More Vermont Yankee obstructionism

Well, our good neighbors at the Vermont Yankee nuclear plant are at it again. Report from the Associated Press, which came to my computer by way of the Huffington Post:

Energy Corp.’s Vermont Yankee nuclear plant once again is refusing the state’s request that it conduct more tests for radioactive tritium ikn a former drinking water well on the plant grounds.

Christopher Wamser, site vice president for plant owner Entergy, says in a Jan. 20 letter to Public Service Commissioner Elizabeth Miller that such testing would be inappropriate because it could contaminate the bedrock aquifer at the bottom of the well and might not produce reliable results.

Well, all righty then. The fine folks at Entergy are simply trying to protect the environment. (Not that they haven’t argued all along that tritium poses no danger to public health and safety, so a bit o’tritium in the groundwater shouldn’t be a problem, should it?)

Read further in the story, and you discover that the problem isn’t necessarily with testing the well water — it’s with the type of testing VY wants to do. Its preferred method involves purging the well, which could force tritium-tainted water into the aquifer.

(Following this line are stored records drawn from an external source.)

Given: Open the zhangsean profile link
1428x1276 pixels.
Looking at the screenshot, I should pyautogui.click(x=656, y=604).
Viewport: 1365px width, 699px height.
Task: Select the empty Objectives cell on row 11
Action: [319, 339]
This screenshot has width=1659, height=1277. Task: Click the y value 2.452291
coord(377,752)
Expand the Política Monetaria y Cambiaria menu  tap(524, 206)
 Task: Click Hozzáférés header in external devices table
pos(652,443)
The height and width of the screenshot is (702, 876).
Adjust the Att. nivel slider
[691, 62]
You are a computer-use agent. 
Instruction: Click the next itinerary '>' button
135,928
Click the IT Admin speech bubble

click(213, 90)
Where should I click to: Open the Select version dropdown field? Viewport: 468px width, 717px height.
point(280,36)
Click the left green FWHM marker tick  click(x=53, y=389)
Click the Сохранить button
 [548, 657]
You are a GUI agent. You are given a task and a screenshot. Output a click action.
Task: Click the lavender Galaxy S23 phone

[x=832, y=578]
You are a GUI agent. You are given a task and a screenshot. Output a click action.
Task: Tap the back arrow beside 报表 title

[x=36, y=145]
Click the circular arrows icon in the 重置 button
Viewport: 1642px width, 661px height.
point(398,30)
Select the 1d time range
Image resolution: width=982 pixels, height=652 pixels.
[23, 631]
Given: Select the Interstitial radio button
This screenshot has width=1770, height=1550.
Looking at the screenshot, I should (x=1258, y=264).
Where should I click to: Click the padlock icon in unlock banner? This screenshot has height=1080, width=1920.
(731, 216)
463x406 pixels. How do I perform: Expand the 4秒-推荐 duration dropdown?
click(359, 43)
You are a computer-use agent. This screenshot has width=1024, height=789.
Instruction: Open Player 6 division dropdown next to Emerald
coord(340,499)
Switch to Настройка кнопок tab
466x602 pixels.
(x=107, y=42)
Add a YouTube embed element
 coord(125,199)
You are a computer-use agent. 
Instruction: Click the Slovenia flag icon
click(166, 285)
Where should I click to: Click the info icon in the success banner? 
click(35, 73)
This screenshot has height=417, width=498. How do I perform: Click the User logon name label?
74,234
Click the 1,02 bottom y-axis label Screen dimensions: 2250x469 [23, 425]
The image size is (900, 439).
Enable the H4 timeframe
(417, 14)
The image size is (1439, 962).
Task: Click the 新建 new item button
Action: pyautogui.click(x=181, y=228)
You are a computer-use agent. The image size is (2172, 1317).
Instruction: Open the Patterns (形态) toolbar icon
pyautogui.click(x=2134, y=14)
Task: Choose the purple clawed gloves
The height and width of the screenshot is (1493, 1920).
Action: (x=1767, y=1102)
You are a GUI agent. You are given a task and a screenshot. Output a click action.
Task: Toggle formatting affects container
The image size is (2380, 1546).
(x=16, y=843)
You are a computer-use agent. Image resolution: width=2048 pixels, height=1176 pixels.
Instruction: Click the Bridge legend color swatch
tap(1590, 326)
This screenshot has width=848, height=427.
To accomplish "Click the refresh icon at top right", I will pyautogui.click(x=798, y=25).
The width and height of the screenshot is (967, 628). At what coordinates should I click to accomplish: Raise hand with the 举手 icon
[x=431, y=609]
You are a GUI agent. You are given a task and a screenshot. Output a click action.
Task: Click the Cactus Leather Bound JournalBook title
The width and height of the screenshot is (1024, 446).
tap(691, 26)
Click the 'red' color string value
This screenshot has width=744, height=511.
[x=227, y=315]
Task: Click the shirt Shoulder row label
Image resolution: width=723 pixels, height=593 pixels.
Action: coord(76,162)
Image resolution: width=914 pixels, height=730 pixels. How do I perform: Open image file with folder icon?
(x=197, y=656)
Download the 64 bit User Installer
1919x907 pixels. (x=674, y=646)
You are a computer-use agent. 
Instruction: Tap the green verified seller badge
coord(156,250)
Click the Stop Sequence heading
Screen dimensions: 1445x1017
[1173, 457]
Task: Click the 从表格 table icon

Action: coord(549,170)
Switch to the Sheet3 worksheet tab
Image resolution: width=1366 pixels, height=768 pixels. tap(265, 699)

The state’s preferred method is to take a “grab sample” from the well. No purging, no pumping, no danger of spreading contaminated water. Wamser argues that this sampling technique might produce inaccurate results: “vertical flow within the well and insertion of the sampling equipment could cause mixing within the well column…”

But state geologist Lawrence Becker says he checked with the EPA, who assured him that the “grab sample” method is perfectly fine, and should produce a representative result.

Oh, and one more thing.

Wamser’s Jan. 20 letter came one day after a federal judge in Brattleboro issued a ruling saying Vermont may not force its lone nuclear plant to shut down when its initial 40-year license expires March 21.

Pure coincidence, I’m sure.  

3 thoughts on “More Vermont Yankee obstructionism

  1. it sounds like the only risk is that you might get a broader sampling of the  water within the well…which kind of is the point!  

    Public Service Board, are you paying attention?  Does this sound like a reliable energy provider, if they don’t even have the technical competence to perform sampling without contaminating the aquifer?

  2. Sure Entergy sees that the test runs a risk.It risks the State of Vermont having a more exact idea of how much tritium has leaked (or is leaking) from the non-existent underground pipes.

    Seems like they have decided to put their foot down and drag it about this outrageous testing burden.Only a week or so back they requested the NRC let them almost eliminate routine testing of the steam dryer for cracks.

  3. Entergy’s point of view seems to be that Murhta’s ruling means that they don’t have give a fig what the State of Vermont says about anything.

    Entergy’s every response to any request from the state will now and forever be: Make me!”, or some other variation of “You and whose army?”